Haruskah kuceritakan kepadamu tentang Indah, perempuan yang membuat dadaku bergetar dan berlahiran sajak-sajak dari dalamnya? Kau pencemburu ulung yang seolah bertanya bukan untuk jawaban sebenarnya. Tentu, aku tidak akan bercerita bahwa Indah adalah teman sekolahku saat SMA yang dengan tiba-tiba menggodaku, mengirim pesan mesra setiap malam, menceritakan kesedihannya yang terdalam sampai berkata ia tak memiliki siapa pun selain aku—ia tak mengharapkan apapun selain kehadiranku.
“Sekali lagi, kau pilih aku atau pilih dia?”
Malabar. 2022 hektar. Aku juga tak akan mengulang kenangan tiga tahun denganmu. Membanding-bandingkan antara tubuhmu dengan tubuhnya, yang sama menggairahkan. Sepanjang mata, aku hanya melihat hijau daun teh. Di pagi itu pula tampak para pencari kayu bakar dari pohon teh yang sudah pulang dengan membawa seikat besar pohon-pohon teh di atas kepalanya—menembus embun-embun pagi yang masih membasahi rumput setelah hujan semalaman mengguyur Pangalengan.
“Aku tidak mungkin meninggalkan Indah,” tanpa sadar air mataku meleleh, “dia tidak memiliki siapa-siapa selain aku, Lin…”
“Baiklah, kalau begitu, sebaiknya kau tinggalkan aku….”
“Itu tak mungkin!”
“Kenapa?”
“Karena aku mencintaimu….”
Matamu merah. Tolong, jangan membangun bendungan di depanku. Masih kau dekap gelas es krim itu dengan kedua tanganmu walau sisanya yang sedikit itu sudah meleleh, menguap bersama bau gerimis yang khas.

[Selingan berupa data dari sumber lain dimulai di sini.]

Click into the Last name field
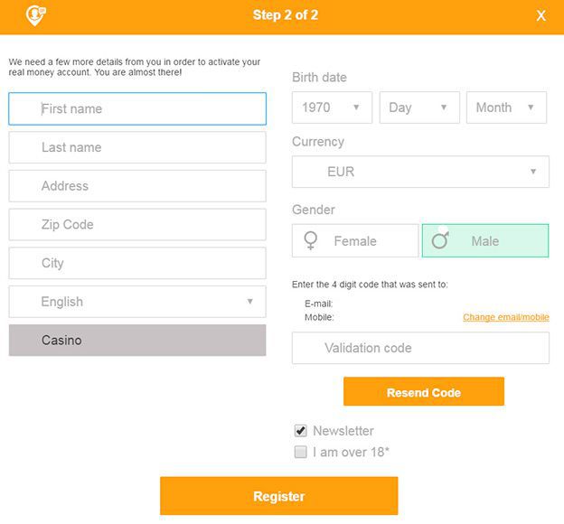Image resolution: width=564 pixels, height=524 pixels. pos(137,147)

“Menangislah jika ingin menangis, Lin….”
Aku membayangkan ekspresimu yang biasanya ketika menangis karena kekhilafanku. Ya, kau akan menyembunyikan wajahmu dengan menekuk kedua kakimu di sana selama beberapa menit sampai lega. Sampai matamu begitu merah dan rambutmu awut-awutan. Ketika kuucap maaf, dengan ekspresi tegar kau menjawab, “Tidak apa-apa…” Tetapi kali ini kau benar-benar tidak menangis. “Aku tidak mau menangis lagi, apalagi jika karenamu…” kau menegaskan.
Malabar. Beberapa kelelawar terlambat kembali ke sarang. Beberapa ekor burung terbang tanpa mantel. Aku memikirkan kabar bahwa kebun teh adalah sarang ular. Hewan satu itu memang sangat kutakuti. Aku benci ular, apalagi manusia yang berhati ular. Perihal yang terakhir, aku tak paham dari mana metafora itu berasal.

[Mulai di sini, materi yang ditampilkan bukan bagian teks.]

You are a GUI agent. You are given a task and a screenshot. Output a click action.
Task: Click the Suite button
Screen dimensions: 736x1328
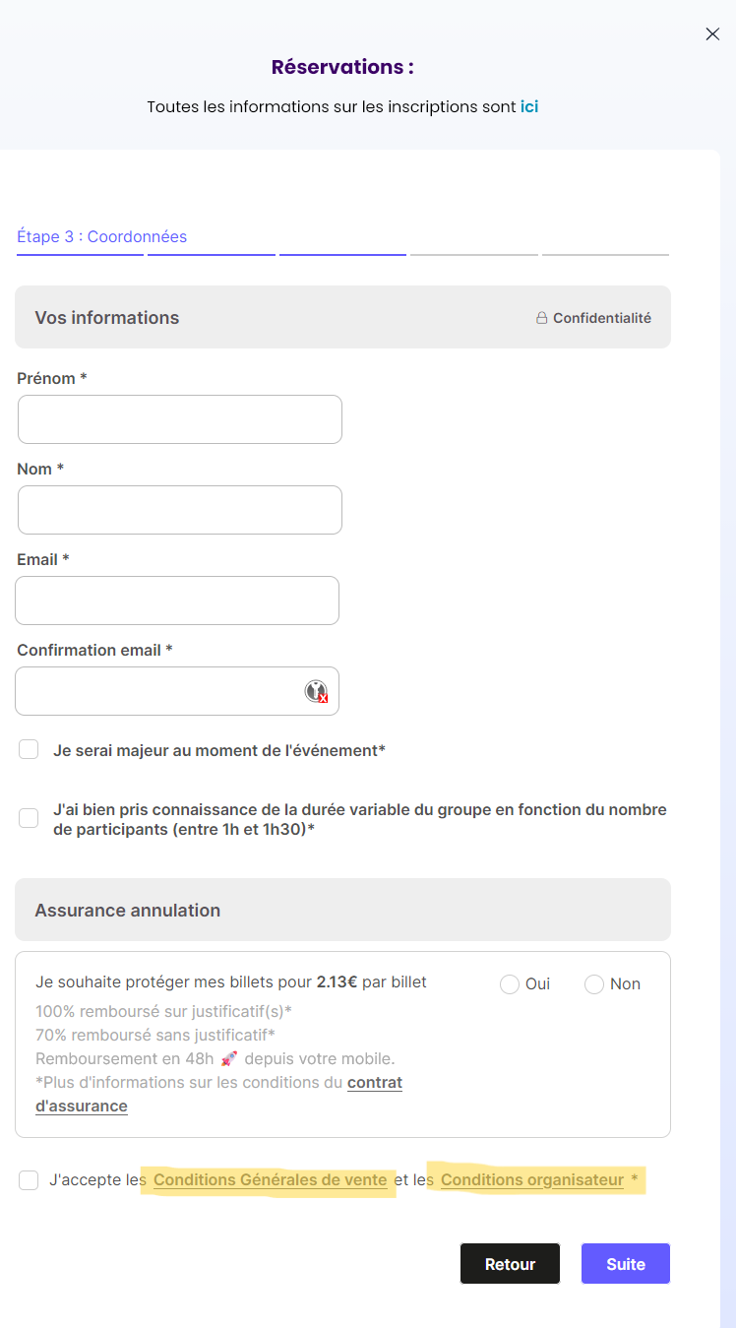(625, 1263)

Ketika kau pulang hari itu, ketika kau meninggalkan gelas es krim kosong di depanku hari itu, ketika kau tidak menoleh lagi hari itu, aku berpikir kau mungkin berpikir bahwa aku telah benar-benar memilih Indah. Tetapi, sungguh, aku belum menentukan pilihan. Setelah itu pastilah kau akan melepaskan airmata itu di luar pandanganku. Air mata yang tak akan pernah habis dan mengalir deras seperti Palayangan.

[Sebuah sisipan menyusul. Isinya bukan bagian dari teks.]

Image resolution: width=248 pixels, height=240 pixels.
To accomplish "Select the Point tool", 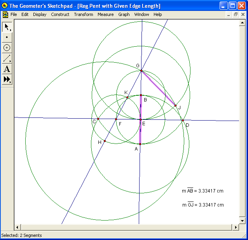I will pos(7,37).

Ketika teleponku tak kau angkat-angkat lagi, ketika pesan-pesanku tak kau balas-balas lagi, aku tahu kau tak akan kembali ke Alahan Panjang. Tak akan membawakan markisa. Tak akan meledekku yang tak tahan dengan jalan yang berkelak-kelok diapit banyak jurang.
Beberapa orang tua berpapasan denganku sambil membawa petikan daun teh. Mereka memperhatikan sejenak buntelan yang kupanggul dan kuharap tak bertanya apa-apa.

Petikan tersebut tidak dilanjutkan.